For the entries below, copy exactly the line that contains "Given: Click the Choose File button" through the line that contains "You are a GUI", both ends included, and exclude all pictures.

[Stored data]
+++++

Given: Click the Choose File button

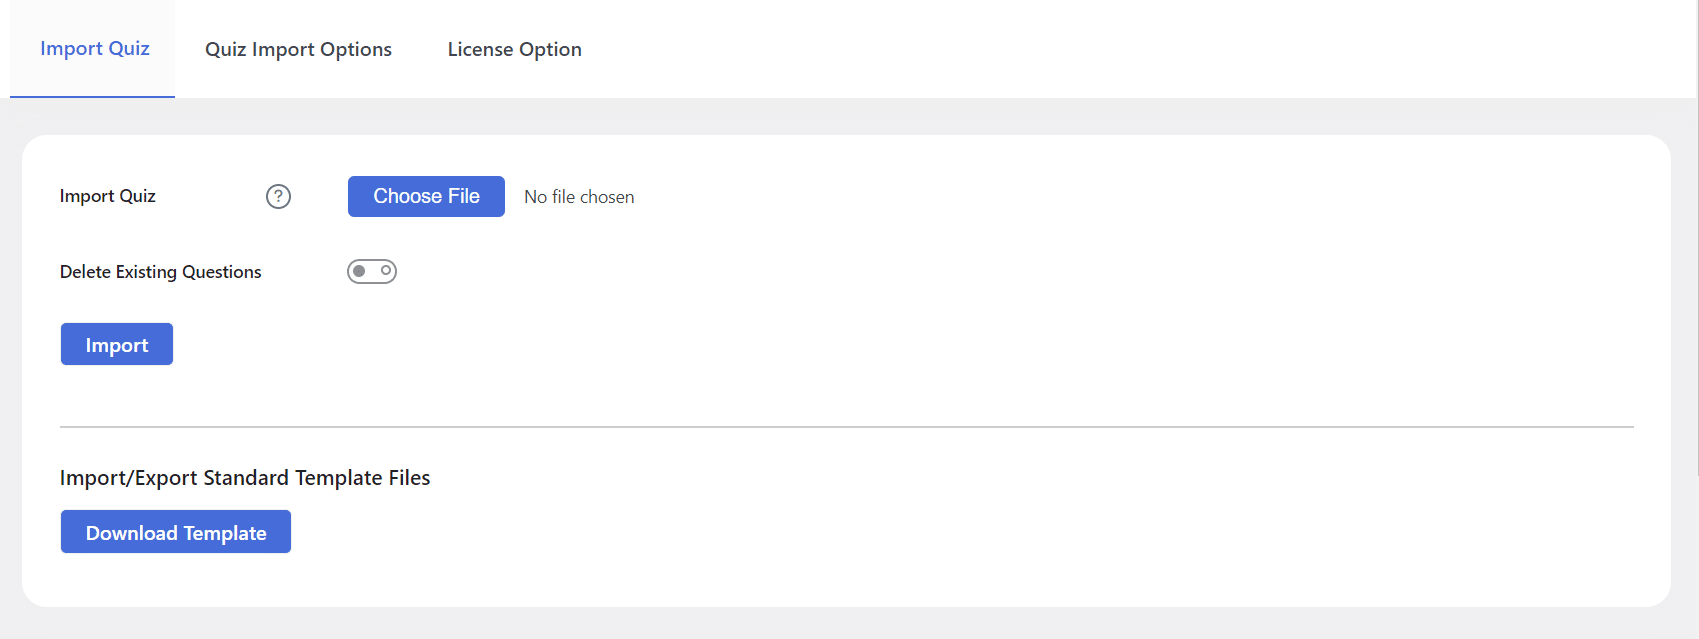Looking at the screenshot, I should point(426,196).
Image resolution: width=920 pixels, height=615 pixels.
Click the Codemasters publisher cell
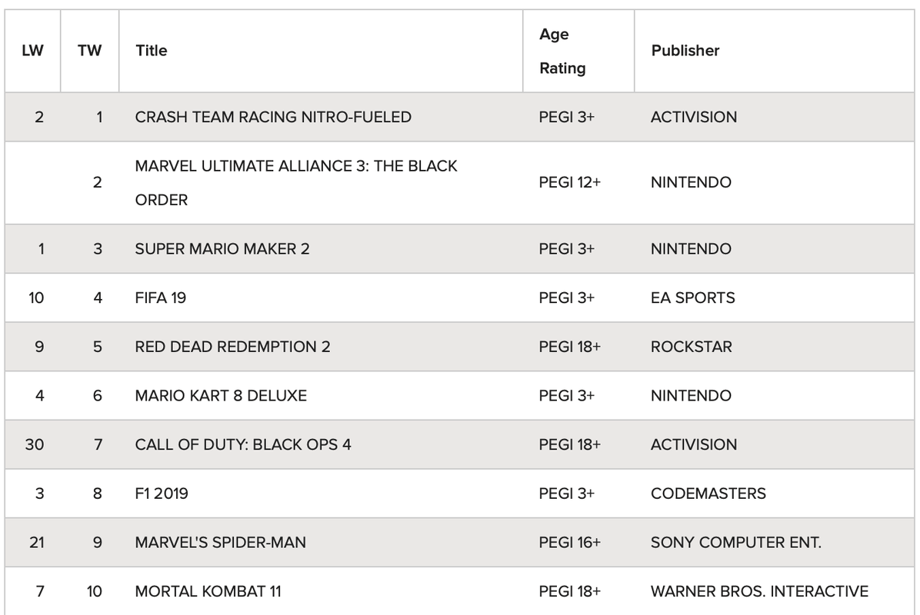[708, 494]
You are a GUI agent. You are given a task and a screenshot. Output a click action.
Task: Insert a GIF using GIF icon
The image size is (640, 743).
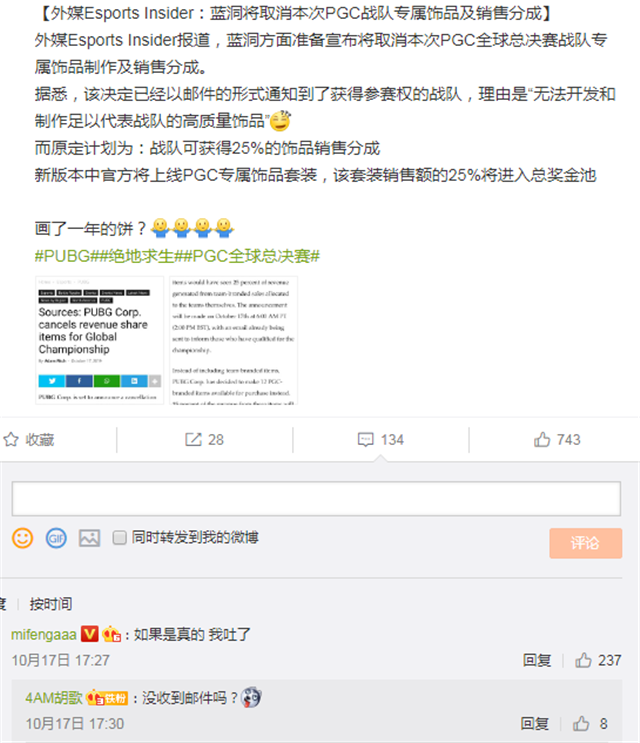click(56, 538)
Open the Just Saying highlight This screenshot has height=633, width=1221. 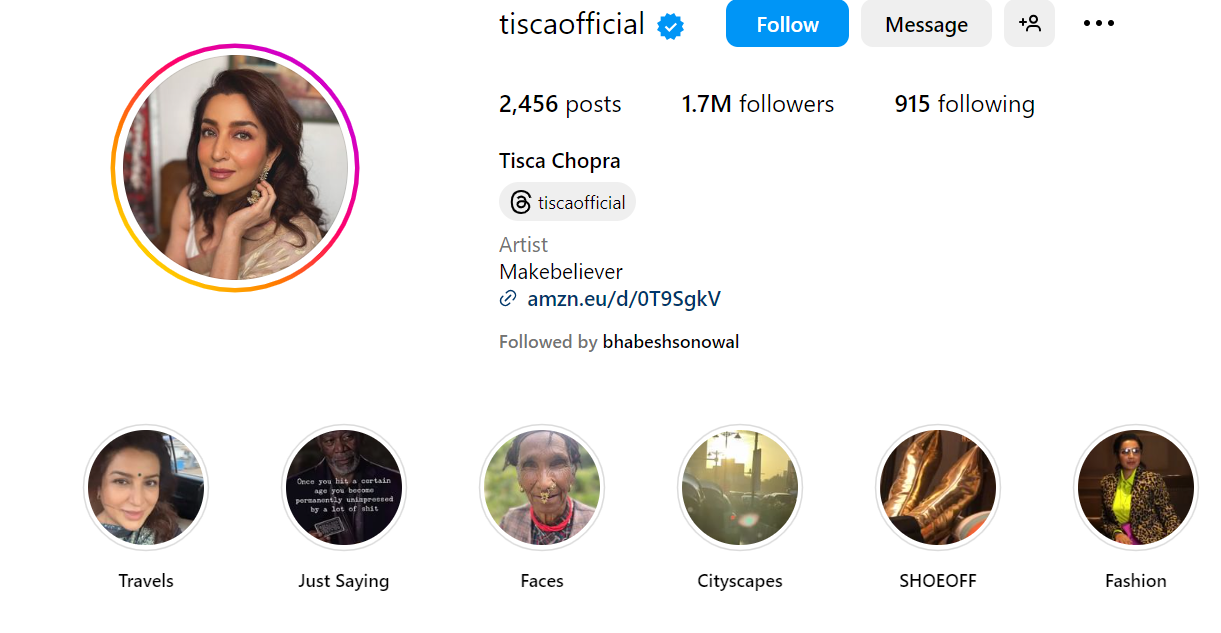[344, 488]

+++++

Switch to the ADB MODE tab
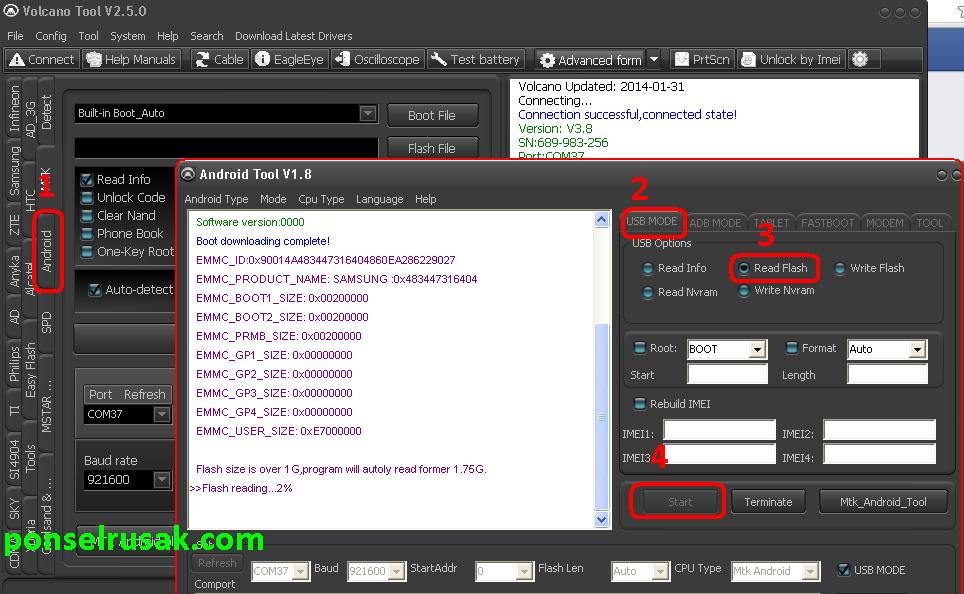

+++++

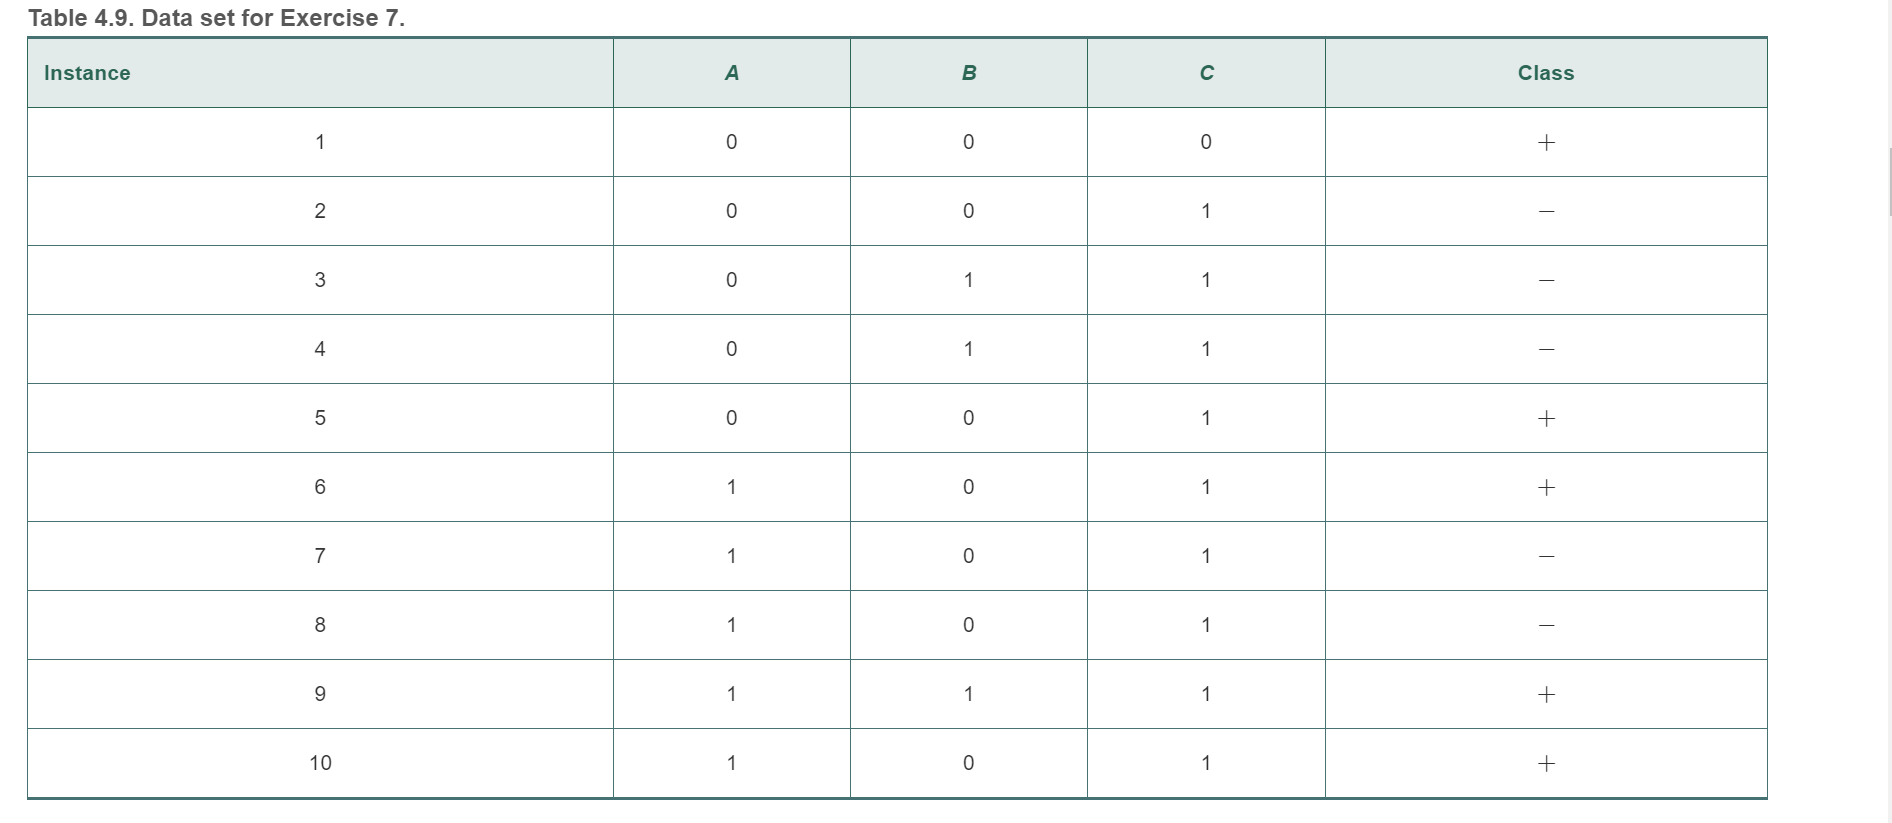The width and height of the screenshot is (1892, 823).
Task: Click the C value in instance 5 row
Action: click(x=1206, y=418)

+++++

[Solution for this exercise]
Given: Click the Choose File button

Looking at the screenshot, I should point(426,196).
Image resolution: width=920 pixels, height=615 pixels.
Click the Codemasters publisher cell
[708, 494]
You are a GUI agent. You are given a task and a screenshot. Output a click action.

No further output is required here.